Carceri

Chiara Bert

“Le nostre carceri scoppiano di poveracci e la società non è diventata più sicura”. Il senatore altoatesino Francesco Palermo lo dice dopo quattro ore di visita al carcere di Spini di Gardolo, ieri mattina, dove insieme all’avvocato Fabio Valcanover, storico esponente radicale, ha incontrato detenuti e agenti della polizia penitenziaria, in un momento dove il tema carceri è al centro del dibattito politico con la proposta di amnistia ed indulto lanciata dal Presidente della Repubblica Napolitano.

Palermo di penitenziari ne ha visti altri e quello di Spini, ammette, “è di gran lunga migliore”. Struttura nuova, inaugurata meno di due anni fa, sovraffollamento minimale (270 detenuti su una capienza di 240). Il senatore è stato particolarmente impressionato dal braccio femminile: “Non ne avevo mai visto uno e la differenza con il braccio maschile è abissale, perché le detenute sono molto meno rispetto alla capienza e perché tutto è più pulito, curato”. Il problema – avverte – è che “il carcere nuovo e moderno sta andando in peggio piuttosto che in meglio”. La struttura è infatti molto tecnologica, il che consente di risparmiare personale in primis per l’attività di sorveglianza dei detenuti, ma richiede al contempo un’alta manutenzione per tenere in funzione gli apparecchi. E non ci sono i soldi per farlo. “La Provincia – spiega Palermo – aveva un contratto di tre anni dall’attivazione, ora il contratto è scaduto e il ministero, che dovrebbe pagare, non ha le risorse”. Risultato: meno videocamere in funzione, meno possibilità di attività fuori dalle celle. “Manca personale e mancano progetti di reinserimento, quelli che l’ex direttrice aveva promesso nell’ultima visita di qualche anno fa”, denuncia l’avvocato Valcanover.

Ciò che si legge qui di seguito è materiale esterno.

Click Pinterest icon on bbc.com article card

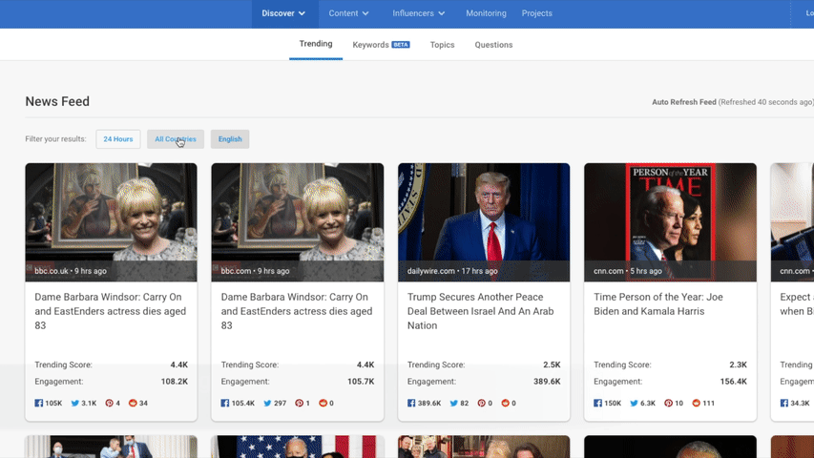pyautogui.click(x=298, y=404)
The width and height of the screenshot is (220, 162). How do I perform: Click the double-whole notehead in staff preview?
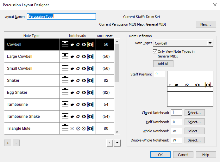coord(208,85)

L’altro problema, di Spini come delle altre carceri, riguarda l’alta percentuale di detenuti per reati legati alla droga e all’immigrazione, di cui la stragrande maggioranza stranieri (sono il 72%). Dati che per Palermo impongono una riflessione profonda sulle norme penali in materia di di droga e immigrazione, “leggi che creano situazioni di degrado e delinquenza e alla fine non rendono la società meno pericolosa, perché in carcere entrano gli anelli deboli della catena”.

Dietro le sbarre si vive una situazione esplosiva gravissima, per far fronte alla quale, insiste il senatore, “provvedimenti di clemenza diventano necessari ma non bastano”. “L’amnistia è sempre un po’ una sconfitta ma la scelta oggi è tra due strade: costruire nuove carceri, ammesso che ci siano i soldi, e continuare su una logica repressiva che non funziona, oppure uscire da questa logica e ciò significa, nell’emergenza, anche l’amnistia o l’indulto”. “Ma se questi provvedimenti servono solo a svuotare un po’ le carceri, come nel 2006, tra qualche anno saremo punto e a capo. Se invece preludono a iniziative più strutturali, allora hanno un senso”. Ma sulla possibilità che questo processo si metta in moto, Palermo si mostra scettico: “Fino ad adesso abbiamo risposto con una logica protezionistica sulle droghe e falsamente repressiva sull’immigrazione, il risultato è che le carceri scoppiano di poveracci e la società non è più sicura. Sono temi poco popolari e a maggior ragione una grande coalizione come quella che oggi governa dovrebbe avere la forza di affrontare l’impopolarità, invece figuriamoci”.

Quanto al fatto che Berlusconi possa beneficiare di amnistia e indulto, motivo del duro attacco dei Cinque stelle a Napolitano, il senatore altoatesino ricorda che “sarà il governo a scrivere il contenuto del provvedimento, dunque a indicare i reati amnistiati o indultati. Il ministro ha detto che non riguarderanno Berlusconi, bisognerà fidarsi. Certo – conclude – è triste che in Italia di qualunque tema si parli, si leghi a Berlusconi”.